Michael Crabtree is a top-5 PPR producer this season, capping his first month with a season-high WR2 finish and his fourth straight game over 13 PPR points. His teammate Amari Cooper has finished in the WR40-50 range each of the past three weeks as Crabtree has become the focal point of the Oakland pass game. The Raiders schedule has not been overly easy of the first month versus wide receivers and remains tepid for the next four games. Outside of Denver midseason and possibly Houston, look for Oakland's receivers to continue to be rock solid plays. I do project Amari Cooper to get a stronger split of the duo's numbers going forward.

Julio Jones hit the stratosphere in Week 4 with the historic 12-300-1 stat line. This was after a dud in Week 3. The road is about to get much tougher for wide receiver matchups for Jones with by far the most difficult duo of matchups the next two weeks in Denver and Seattle. The finishing two months is rosy for Jones, however, this season. 

Steve Smith has posted his best two games of the season in back-to-back weeks. As a result, Mike Wallace as suffered with performances outside the top-45 in the same contests. Smith looks 'back' physically by my game-watching eye and still the clear No.1. Wallace turns into an upside flex option, capable of a deep touchdown any given week, but the biggest impact is Dennis Pitta, who will be more of a fringe TE1/2 play instead of a top-10 option if Smith were out of the picture.

Jimmy Graham looks physically back, like Steve Smith, and has posted back-to-back TE3 weeks. The historical formula for a top-producing tight end is paired with a top quarterback (check, Russell Wilson) and an offense without a dominant WR1 (check, Doug Baldwin is a de facto No.1). Graham is already up to TE6 for the season in PPR despite two lackluster weeks to start and I project a top-4 finish for Graham as he and Rob Gronkowski climb up the ranks over the final three months.

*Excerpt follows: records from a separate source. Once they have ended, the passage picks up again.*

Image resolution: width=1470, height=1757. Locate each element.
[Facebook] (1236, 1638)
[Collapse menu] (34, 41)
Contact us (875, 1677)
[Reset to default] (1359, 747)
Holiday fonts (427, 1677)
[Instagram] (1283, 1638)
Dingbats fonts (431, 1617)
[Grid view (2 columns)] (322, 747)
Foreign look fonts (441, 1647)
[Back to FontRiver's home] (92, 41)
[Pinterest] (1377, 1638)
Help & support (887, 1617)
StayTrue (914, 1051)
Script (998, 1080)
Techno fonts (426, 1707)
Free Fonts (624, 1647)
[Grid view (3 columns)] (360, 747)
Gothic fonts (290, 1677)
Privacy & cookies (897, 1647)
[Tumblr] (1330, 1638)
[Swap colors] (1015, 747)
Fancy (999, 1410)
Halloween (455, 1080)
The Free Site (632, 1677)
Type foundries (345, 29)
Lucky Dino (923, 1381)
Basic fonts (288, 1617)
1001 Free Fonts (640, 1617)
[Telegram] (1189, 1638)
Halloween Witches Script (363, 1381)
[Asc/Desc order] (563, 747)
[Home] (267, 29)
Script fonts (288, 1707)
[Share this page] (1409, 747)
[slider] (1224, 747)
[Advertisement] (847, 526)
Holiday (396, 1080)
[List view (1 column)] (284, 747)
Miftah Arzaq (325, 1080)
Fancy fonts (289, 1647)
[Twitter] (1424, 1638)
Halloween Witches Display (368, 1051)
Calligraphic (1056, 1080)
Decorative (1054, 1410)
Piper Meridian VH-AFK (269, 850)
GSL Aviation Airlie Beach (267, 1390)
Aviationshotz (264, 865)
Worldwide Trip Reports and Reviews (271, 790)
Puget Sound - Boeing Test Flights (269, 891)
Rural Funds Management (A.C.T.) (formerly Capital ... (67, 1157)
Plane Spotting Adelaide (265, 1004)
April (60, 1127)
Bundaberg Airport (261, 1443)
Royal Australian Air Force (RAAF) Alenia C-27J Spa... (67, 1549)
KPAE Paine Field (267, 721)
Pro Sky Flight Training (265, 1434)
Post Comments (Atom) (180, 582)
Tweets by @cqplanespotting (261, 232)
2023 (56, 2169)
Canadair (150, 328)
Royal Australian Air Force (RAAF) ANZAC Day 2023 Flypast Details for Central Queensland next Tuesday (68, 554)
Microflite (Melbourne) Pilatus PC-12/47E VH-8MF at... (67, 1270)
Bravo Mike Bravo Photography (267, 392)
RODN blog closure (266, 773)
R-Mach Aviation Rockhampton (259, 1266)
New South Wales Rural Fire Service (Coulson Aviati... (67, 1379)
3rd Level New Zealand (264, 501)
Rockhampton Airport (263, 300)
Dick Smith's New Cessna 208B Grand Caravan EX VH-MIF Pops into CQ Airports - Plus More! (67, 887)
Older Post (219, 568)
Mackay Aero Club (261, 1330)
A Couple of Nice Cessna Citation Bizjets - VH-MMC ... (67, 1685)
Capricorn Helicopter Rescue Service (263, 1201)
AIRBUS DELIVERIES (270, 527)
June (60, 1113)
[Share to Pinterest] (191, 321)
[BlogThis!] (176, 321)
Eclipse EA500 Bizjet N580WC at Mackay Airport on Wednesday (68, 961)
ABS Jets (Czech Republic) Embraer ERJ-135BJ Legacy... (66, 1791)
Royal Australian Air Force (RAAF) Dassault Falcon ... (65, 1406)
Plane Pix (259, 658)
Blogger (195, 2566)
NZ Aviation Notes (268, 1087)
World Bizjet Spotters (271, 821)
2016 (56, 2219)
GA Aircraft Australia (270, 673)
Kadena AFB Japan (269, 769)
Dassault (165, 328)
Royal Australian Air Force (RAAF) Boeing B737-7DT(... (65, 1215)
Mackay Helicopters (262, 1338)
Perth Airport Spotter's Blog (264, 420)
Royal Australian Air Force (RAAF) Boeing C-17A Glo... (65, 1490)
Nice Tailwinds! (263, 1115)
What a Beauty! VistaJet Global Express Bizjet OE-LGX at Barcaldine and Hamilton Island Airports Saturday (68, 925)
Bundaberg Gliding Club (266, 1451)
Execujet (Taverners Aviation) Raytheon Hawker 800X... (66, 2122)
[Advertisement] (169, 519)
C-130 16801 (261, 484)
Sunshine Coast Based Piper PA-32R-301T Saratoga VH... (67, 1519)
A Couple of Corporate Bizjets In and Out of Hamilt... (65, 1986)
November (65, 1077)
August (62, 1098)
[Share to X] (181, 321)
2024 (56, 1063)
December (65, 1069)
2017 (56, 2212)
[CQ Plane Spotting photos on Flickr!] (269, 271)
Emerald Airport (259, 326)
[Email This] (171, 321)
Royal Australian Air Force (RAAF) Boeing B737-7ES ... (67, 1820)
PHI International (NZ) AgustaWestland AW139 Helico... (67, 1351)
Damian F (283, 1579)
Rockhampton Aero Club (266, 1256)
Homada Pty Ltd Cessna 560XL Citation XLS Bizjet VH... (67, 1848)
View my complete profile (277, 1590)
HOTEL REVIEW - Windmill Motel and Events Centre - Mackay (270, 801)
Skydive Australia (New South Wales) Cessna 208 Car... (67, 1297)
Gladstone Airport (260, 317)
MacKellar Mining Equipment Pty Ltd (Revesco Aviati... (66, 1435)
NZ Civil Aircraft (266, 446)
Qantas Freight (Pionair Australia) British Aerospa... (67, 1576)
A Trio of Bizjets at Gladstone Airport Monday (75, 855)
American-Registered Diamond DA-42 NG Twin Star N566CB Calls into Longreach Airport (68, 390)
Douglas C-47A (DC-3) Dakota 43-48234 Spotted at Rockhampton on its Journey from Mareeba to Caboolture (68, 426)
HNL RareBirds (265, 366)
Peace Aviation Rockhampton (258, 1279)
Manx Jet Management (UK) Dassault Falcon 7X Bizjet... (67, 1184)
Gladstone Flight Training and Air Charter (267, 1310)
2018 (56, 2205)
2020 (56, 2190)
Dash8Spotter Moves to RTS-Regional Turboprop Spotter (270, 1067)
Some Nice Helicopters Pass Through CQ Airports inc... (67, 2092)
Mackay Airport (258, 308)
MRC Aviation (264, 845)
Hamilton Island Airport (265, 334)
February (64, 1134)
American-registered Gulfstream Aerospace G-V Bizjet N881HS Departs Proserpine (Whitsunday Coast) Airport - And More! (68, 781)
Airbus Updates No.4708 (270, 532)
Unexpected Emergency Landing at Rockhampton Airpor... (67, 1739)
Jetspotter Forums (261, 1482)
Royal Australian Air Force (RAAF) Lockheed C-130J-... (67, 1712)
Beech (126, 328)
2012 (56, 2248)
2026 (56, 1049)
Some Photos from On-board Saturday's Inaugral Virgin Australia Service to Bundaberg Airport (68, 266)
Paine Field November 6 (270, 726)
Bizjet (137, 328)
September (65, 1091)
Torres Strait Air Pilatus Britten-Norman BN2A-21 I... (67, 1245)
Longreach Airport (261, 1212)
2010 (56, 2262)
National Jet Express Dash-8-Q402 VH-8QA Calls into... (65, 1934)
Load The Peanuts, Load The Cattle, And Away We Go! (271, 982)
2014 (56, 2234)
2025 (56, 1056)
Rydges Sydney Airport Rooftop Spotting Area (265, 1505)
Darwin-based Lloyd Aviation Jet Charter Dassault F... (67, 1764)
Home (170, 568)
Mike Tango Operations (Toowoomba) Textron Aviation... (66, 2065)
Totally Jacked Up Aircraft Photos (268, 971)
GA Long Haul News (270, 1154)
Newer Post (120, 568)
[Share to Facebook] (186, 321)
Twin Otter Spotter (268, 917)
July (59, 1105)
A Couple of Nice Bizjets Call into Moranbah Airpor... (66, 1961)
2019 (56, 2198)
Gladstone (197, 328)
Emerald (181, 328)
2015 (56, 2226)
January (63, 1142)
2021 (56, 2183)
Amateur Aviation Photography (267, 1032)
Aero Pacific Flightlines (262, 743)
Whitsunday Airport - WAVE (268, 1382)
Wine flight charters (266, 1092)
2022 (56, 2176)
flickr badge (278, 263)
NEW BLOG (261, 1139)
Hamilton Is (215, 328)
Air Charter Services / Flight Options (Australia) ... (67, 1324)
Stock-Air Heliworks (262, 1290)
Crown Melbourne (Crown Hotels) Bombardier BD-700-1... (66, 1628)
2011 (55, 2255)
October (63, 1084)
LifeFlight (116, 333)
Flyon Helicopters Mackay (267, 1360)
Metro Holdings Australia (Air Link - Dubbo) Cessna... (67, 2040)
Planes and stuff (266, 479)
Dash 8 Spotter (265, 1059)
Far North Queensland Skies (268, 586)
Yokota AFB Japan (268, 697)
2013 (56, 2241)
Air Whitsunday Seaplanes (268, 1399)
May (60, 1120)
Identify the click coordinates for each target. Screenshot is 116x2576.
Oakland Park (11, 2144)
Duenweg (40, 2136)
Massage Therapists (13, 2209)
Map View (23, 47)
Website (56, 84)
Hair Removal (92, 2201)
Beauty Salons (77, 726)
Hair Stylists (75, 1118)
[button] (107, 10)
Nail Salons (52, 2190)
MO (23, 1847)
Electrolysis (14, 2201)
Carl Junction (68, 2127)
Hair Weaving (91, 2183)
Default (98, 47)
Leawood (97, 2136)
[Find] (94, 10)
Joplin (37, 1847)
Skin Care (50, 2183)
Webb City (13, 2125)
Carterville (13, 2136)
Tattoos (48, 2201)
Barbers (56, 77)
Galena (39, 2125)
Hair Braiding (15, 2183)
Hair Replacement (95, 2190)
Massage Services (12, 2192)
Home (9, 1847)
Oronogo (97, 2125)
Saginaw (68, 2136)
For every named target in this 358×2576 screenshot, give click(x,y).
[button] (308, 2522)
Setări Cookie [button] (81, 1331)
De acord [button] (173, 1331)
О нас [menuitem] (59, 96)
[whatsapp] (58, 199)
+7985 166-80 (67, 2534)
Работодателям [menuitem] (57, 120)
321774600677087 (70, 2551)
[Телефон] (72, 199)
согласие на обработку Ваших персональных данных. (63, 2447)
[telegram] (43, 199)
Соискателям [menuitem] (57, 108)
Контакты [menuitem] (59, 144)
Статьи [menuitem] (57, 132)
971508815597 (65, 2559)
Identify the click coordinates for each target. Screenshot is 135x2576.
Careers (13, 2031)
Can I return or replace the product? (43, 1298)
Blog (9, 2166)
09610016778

Kyle Rudolph has been one of the bigger surprises in fantasy this season. He and Greg Olsen are the only tight ends to post top-12 production each week. Rudolph fits the Jimmy Graham criteria for top tight end production, but to a much lesser degree. Sam Bradford is a serviceable, but not a top option at quarterback. While Stefon Diggs is a sturdy, but not red zone-oriented, lead receiver. Rudolph's market value does not match his production, however, has getting even a future 2nd is difficult in start-1TE formats without scoring premiums. 

Waiver Wire Deep Diving

Joique Bell: Jordan Howard is the clear lead back (more than 90% of snaps in Week 4), but Bell looked better physically than I expected in his first NFL action in a while as Howard's backup. Bell is now an injury away from spot starter designation, at least until Jeremy Langford returns in about a month. Bell is a priority pickup in deeper leagues especially.

Daniel Lasco saw his first action of the season in Week 4 and looked the part with lateral explosion. The Saints are a 'by committee' backfield, but Tim Hightower and Travaris Cadet both took a playing time hit to accomodate Lasco's infusion. Lasco is on some medium-depth waiver wires and he would be my add, dropping Cadet or Hightower if needed.

Ricardo Louis: With Josh Gordon in treatment and unlikely to return to Cleveland's lineup this season, plus Corey Coleman out for the time being, Louis continues to see strong snap numbers behind Terrelle Pryor. Louis has strong athleticism and is passing Andrew Hawkins for playing time of late.

Tyreek Hill: The speedster is a running back and wide receiver hybrid player for Kansas City and continues to grow his role. Hill would benefit with an injury to Jeremy Maclin or Chris Conley. Hill is the 'playmaker' mold making his offensive involvement tough to project, but he is an athletic talent already seeing signficant snaps in his initial month in the NFL.

Eddie Royal, C.J. Spiller: Both are previous producers to a high level in their careers and seeing more opportunity of late. Kevin White sustained an ankle injury in Week 4 and Royal is by far the best talent beyond Alshon Jeffery left on the Bears receiver depth chart, on a team likely to play from behind most weeks. Spiller looks like the No.2 back behind Christine Michael in the near term with Thomas Rawls out and Alex Collins more depth than committee option at this juncture.